Azam Ahmed and Ben Protess of the New York Times writes about how the failure of MF Global affected Bloomberg L.P.
Ahmed and Protess write, “The financial information giant Bloomberg L.P.lost about 600 subscriptions to its computer terminals — which translates to nearly $1 million in monthly revenue — after MF Global filed for bankruptcy on Oct. 31. The sudden loss of business caused Bloomberg employees to miss their target sales by 12 percent in 2011, people briefed on the matter said, a shortfall that could take a toll on the firm’s bonuses.
“While $1 million sounds like a rounding error for Bloomberg, which generates nearly $7 billion in revenue a year, the hit underscores the symbiotic relationship between Wall Street and Bloomberg.
“The terminals, with their orange type on black screens that spew real-time market quotes, news and data ranging from sports scores and horoscopes to hedge fund holdings and credit-default swaps, are ubiquitous on Wall Street. Bloomberg, which competes with Reuters, FactSet Research System and News Corporation’s Dow Jones, has more than 314,000 terminal subscriptions worldwide.

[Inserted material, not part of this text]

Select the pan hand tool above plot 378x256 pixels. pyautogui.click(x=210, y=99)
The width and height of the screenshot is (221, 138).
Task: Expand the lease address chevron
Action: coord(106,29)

The income from those subscriptions accounts for about 85 percent of the company’s revenue; each terminal subscription costs about $20,000 a year.
“That income stream has enabled Bloomberg — which is still controlled by its founder, Mayor Michael R. Bloomberg of New York — to pay for a huge global news operation of nearly 2,300 journalists who produce some 5,000 reports a day.”